Choice Advocates See Hope in New Congress

Sen. Joseph I. Lieberman, I-Conn., left, is crafting legislation to reinvigorate a federal voucher program for the District of Columbia. The senator, shown in 2009 discussing reauthorization of the program with former Washington Mayor Anthony Williams, now-retired Sen. George Voinovich, R-Ohio, and Sen.
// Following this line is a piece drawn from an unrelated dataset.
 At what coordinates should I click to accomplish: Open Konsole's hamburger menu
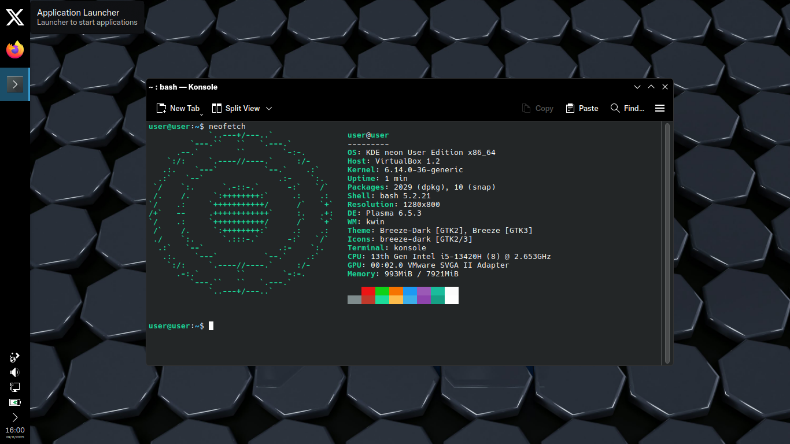[x=660, y=108]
Susan Collins, R-Maine, plans to team with House Speaker John A. Boehner, R-Ohio, on the fresh effort.
—Douglas Graham/Roll Call/Getty Images-File

School choice advocates have high hopes that their issues—particularly a move to pump new life into the federal school voucher program for the District of Columbia—may be back on the table, now that Republicans are in control of the U.S. House of Representatives and enjoy a bolstered minority in the U.S. Senate.
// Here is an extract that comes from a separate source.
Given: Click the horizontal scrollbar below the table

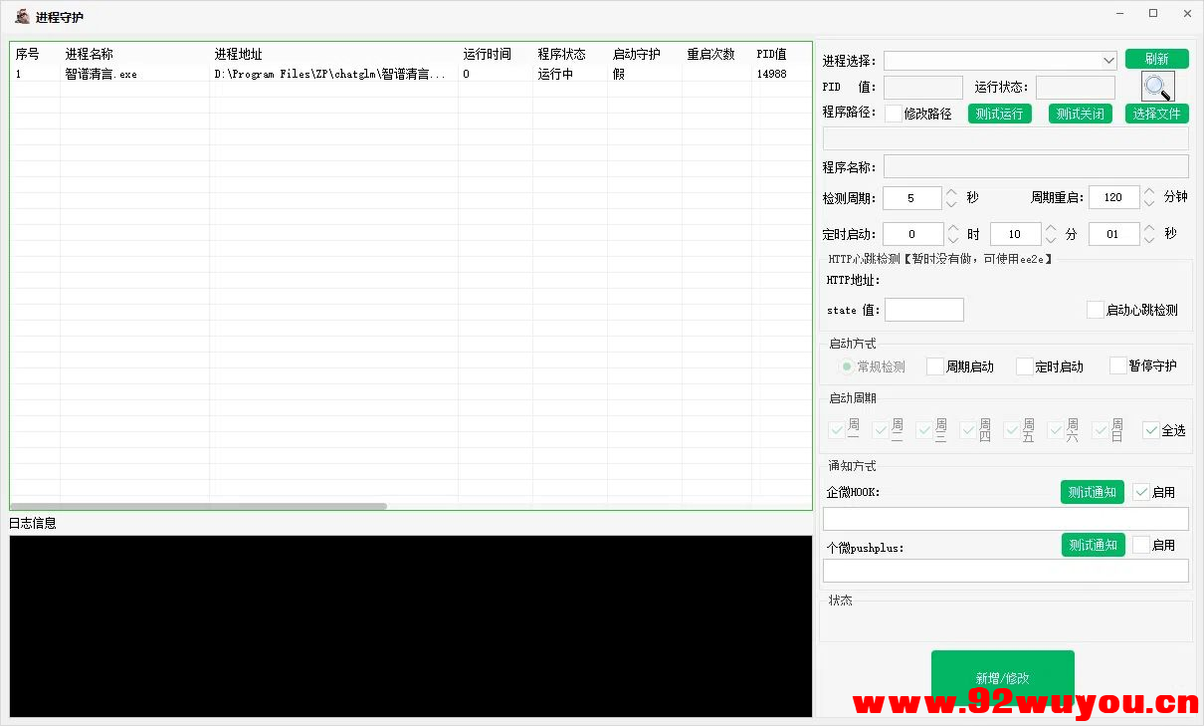Looking at the screenshot, I should pyautogui.click(x=199, y=506).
But given the conservative fiscal climate, it’s less likely that Republicans will move to create a new federal voucher program to help low-income students in struggling public schools transfer to a private school. The GOP campaigned on reining in spending and eliminating programs, not creating new ones.

“The federalist argument is that education is a state and local issue. … That’s why D.C. is more and more attractive,” said Nina Rees, who served as assistant secretary for innovation and improvement at the U.S. Department of Education under President George W. Bush. “There is a constitutional role for the federal government [in overseeing the nation’s capital] and also they’ve had a program, and the framework around...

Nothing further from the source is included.